In dealing with clients during a crisis, it is essential to communicate effectively and manage expectations, she said.
In addition, supplier relationships are key to helping a situation where extra room nights may be required, or cancellations have to occur.
Stahl shared her experiences during a conference in the US at the time of the 9/11 terrorist attacks, as well as during BA strikes, extreme weather and volcanic ash during a trip to Capri.
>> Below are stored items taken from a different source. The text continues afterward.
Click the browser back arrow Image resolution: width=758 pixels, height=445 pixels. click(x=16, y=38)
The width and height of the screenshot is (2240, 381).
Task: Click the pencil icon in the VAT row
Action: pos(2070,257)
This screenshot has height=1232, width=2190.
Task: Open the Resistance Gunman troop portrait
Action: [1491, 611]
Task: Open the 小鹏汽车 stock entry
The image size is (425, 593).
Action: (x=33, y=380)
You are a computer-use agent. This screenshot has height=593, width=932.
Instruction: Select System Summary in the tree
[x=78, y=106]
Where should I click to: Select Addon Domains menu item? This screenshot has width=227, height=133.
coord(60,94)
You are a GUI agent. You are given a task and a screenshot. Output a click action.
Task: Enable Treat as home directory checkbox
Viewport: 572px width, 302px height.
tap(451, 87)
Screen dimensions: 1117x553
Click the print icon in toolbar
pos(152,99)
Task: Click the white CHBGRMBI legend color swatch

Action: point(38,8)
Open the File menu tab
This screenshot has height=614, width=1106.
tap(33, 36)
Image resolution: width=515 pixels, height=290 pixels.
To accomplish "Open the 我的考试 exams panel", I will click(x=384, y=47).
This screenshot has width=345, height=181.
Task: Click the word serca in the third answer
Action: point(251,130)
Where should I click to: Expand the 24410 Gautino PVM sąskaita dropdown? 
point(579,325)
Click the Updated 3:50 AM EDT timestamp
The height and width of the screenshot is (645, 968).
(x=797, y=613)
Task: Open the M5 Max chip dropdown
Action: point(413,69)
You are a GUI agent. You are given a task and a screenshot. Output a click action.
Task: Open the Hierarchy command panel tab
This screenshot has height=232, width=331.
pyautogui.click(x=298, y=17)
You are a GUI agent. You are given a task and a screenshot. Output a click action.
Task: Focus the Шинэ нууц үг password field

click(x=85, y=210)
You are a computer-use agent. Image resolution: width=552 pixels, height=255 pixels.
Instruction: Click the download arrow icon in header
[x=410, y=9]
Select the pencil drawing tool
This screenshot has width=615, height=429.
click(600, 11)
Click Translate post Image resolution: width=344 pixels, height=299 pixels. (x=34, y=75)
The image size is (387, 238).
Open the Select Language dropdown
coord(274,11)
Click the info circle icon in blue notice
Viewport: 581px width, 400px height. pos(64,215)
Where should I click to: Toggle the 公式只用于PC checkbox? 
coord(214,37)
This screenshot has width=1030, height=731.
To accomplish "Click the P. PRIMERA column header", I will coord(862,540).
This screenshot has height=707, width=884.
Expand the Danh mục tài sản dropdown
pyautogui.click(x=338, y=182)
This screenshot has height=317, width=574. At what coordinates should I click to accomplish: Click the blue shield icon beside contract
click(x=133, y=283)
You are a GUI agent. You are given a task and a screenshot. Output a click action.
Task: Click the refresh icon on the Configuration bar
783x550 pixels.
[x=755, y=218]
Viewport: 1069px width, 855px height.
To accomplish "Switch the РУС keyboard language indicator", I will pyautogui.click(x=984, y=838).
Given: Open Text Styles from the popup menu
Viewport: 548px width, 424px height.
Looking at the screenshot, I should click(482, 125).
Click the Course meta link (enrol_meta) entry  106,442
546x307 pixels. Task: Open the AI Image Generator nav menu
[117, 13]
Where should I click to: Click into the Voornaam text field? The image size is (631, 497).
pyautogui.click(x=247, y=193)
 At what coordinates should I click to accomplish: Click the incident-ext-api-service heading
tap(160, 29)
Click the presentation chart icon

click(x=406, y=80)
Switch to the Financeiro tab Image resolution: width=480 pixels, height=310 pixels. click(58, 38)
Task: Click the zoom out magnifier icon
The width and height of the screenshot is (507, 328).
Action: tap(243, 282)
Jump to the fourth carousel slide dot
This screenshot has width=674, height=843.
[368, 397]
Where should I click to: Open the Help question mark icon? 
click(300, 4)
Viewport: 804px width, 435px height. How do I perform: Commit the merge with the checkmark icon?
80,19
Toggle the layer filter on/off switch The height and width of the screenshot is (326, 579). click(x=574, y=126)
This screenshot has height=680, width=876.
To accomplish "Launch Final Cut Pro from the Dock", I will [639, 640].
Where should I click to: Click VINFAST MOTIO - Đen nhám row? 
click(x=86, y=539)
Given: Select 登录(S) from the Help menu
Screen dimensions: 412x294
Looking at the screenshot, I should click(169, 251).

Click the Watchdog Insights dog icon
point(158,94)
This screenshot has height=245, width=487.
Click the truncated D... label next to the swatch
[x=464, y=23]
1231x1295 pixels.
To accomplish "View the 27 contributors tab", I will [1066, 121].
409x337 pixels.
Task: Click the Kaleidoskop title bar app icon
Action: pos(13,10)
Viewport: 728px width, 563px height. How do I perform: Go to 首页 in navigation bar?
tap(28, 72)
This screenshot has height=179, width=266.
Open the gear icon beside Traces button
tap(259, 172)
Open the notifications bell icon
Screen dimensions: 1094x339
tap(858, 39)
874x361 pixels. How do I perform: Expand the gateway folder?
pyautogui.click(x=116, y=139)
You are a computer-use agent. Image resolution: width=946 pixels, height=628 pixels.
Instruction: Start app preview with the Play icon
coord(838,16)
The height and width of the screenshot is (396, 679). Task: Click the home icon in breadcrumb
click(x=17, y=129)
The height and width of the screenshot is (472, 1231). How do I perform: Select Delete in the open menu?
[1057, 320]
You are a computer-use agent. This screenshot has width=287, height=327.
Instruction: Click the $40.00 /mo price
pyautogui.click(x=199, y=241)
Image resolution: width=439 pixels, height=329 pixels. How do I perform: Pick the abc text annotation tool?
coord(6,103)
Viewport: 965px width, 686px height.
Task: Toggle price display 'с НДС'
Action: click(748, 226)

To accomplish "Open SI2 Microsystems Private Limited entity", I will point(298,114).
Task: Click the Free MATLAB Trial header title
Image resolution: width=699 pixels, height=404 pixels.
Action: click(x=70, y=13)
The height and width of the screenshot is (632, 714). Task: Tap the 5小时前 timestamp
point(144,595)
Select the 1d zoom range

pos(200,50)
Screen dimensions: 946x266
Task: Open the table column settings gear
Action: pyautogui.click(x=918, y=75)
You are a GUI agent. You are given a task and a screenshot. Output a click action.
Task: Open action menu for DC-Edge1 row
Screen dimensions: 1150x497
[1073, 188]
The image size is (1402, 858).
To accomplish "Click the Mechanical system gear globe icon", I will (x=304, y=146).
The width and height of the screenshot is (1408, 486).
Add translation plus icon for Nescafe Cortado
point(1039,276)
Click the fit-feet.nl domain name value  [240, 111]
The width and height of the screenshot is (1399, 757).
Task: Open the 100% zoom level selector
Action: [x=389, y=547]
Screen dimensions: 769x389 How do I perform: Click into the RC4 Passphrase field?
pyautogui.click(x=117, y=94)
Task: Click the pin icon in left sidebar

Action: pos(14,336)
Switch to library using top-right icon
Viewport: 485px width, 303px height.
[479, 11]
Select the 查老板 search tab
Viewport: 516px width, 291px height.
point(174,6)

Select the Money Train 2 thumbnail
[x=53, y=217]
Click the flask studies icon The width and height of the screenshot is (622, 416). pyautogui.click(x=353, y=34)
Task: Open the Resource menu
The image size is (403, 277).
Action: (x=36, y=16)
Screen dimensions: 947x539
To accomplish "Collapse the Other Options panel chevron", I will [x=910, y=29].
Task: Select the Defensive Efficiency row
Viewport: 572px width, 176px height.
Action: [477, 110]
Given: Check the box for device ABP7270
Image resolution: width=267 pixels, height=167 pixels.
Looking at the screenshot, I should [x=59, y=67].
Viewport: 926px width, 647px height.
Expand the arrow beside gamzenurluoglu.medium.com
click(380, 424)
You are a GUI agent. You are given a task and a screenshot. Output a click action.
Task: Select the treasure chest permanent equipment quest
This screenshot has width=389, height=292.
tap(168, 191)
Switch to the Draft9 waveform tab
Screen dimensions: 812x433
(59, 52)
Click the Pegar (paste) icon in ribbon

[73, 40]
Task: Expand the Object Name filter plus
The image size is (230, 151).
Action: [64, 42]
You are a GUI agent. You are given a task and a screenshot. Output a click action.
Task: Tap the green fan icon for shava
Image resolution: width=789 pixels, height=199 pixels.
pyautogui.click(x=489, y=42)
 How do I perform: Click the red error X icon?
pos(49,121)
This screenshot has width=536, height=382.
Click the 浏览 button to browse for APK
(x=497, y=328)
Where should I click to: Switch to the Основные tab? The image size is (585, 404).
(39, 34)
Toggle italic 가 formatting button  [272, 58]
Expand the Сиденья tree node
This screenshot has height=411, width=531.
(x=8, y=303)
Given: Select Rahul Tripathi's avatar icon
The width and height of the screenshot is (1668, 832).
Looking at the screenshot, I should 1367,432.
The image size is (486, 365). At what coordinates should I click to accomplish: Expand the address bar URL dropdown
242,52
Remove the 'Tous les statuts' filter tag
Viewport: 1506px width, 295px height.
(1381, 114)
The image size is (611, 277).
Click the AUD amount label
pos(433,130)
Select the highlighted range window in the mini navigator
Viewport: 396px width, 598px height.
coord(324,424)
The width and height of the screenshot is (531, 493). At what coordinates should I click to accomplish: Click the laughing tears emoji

Tips for dealing with the unexpected:
- Communicate with delegates and anticipate what their fears may be
- Ensure supplier contracts cover all bases and carry out due diligence
- Be flexible and creative – after 9/11 Stahl hired RV vans to get delegates home
- Use local contacts
- Have established policies and procedures and don’t be afraid to use them even if it involves waking up the managing director at 3am when necessary
- Small details can make a big difference – in Capri, giving delegates seasickness gum when they had to take a ferry instead of a flight showed they were being cared about
- Agree costs with the client – do they want you to do whatever it takes to get delegates home even if the budget spirals?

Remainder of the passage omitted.